Opinion
24-CV-5734 (LTS)
10-28-2024
JONATHAN FOSTER, Plaintiff, v. STATE DEPARTMENT OF NEW YORK, Defendant.
ORDER OF DISMISSAL
LAURA TAYLOR SWAIN, CHIEF UNITED STATES DISTRICT JUDGE:
Plaintiff, who is appearing pro se, brings this action under the Court's federal question jurisdiction, alleging that Defendants violated his “Fourth Amendment” right to a fair trial and also violated provisions of 18 U.S.C. §§ 241, 242 (ECF 1 ¶ I.) By order dated July 30, 2024, the Court granted Plaintiff's request to proceed in forma pauperis (“IFP”), that is, without prepayment of fees.
STANDARD OF REVIEW
The Court must dismiss an IFP complaint, or any portion of the complaint, that is frivolous or malicious, fails to state a claim on which relief may be granted, or seeks monetary relief from a defendant who is immune from such relief. 28 U.S.C. § 1915(e)(2)(B); see Livingston v. Adirondack Beverage Co., 141 F.3d 434, 437 (2d Cir. 1998). The Court must also dismiss a complaint when the Court lacks subject matter jurisdiction of the claims raised. See Fed. R. Civ. P. 12(h)(3).

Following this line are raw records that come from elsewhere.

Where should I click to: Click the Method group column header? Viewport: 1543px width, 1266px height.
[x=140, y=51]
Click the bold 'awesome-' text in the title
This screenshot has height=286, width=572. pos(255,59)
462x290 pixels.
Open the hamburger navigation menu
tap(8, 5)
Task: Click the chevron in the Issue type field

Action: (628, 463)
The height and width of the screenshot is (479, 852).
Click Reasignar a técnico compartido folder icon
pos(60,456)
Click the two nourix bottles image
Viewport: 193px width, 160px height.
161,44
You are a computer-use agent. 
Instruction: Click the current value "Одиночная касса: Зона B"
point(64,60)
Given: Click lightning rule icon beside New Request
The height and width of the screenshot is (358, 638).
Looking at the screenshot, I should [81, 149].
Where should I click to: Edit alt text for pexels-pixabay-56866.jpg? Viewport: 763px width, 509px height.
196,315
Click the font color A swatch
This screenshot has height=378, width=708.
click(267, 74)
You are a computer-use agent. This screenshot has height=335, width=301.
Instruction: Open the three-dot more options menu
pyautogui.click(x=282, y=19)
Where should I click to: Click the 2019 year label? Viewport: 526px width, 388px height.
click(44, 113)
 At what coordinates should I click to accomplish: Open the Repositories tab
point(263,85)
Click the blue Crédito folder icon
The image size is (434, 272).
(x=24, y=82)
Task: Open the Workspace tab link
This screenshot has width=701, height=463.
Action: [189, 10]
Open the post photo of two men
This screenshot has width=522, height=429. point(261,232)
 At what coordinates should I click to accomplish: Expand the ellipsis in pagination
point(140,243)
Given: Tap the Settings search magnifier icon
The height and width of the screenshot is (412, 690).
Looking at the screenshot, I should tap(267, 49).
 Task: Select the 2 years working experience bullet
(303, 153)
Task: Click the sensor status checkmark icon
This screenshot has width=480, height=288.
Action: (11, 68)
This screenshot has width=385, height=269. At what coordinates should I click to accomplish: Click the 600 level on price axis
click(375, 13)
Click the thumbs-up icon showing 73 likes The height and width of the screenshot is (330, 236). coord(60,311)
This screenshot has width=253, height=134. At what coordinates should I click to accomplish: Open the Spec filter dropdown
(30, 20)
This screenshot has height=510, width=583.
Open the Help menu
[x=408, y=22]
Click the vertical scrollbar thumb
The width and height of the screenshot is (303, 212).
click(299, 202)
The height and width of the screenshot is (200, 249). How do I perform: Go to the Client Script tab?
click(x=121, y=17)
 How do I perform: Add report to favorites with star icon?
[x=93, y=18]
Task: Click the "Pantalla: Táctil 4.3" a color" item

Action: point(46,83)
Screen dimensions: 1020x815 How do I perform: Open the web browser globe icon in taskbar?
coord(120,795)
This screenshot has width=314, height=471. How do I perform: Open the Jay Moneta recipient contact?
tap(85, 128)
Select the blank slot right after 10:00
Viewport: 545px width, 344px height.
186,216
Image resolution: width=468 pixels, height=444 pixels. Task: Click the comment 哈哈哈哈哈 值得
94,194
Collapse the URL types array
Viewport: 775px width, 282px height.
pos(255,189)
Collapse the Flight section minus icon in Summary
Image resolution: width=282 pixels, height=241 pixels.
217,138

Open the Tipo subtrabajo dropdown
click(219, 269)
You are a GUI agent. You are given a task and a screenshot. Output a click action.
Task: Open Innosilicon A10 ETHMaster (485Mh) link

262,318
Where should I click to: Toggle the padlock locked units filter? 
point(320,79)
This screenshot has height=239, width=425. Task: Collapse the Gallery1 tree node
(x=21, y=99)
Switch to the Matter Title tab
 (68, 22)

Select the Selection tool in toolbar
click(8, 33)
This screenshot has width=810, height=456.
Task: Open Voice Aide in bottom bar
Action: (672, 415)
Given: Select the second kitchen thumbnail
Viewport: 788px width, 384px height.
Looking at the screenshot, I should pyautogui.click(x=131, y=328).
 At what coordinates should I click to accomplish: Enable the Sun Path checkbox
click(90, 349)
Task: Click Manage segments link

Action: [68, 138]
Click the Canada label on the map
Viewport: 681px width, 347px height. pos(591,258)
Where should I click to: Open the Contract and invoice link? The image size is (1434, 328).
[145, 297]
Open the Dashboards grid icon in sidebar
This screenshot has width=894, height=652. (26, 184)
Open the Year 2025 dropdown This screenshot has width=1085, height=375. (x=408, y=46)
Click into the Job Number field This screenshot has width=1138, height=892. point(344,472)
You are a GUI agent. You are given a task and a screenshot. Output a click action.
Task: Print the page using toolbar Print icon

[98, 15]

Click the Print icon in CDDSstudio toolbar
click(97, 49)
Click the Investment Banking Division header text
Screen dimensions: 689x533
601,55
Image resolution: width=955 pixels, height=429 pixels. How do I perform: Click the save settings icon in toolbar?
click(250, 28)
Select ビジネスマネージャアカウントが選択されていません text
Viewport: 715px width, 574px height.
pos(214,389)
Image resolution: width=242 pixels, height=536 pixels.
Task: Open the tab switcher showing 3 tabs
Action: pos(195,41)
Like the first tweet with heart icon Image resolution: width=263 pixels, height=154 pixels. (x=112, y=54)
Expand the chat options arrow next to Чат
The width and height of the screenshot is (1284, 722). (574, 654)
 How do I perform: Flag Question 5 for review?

While the law mandates dismissal on any of these grounds, the Court is obliged to construe pro se pleadings liberally, Harris v. Mills, 572 F.3d 66, 72 (2d Cir. 2009), and interpret them to raise the “strongest [claims] that they suggest,” Triestman v. Fed. Bureau of Prisons, 470 F.3d 471, 474 (2d Cir. 2006) (internal quotation marks and citations omitted) (emphasis in original). But the “special solicitude” in pro se cases, id. at 475 (citation omitted), has its limits -to state a claim, pro se pleadings still must comply with Rule 8 of the Federal Rules of Civil Procedure, which requires a complaint to make a short and plain statement showing that the pleader is entitled to relief.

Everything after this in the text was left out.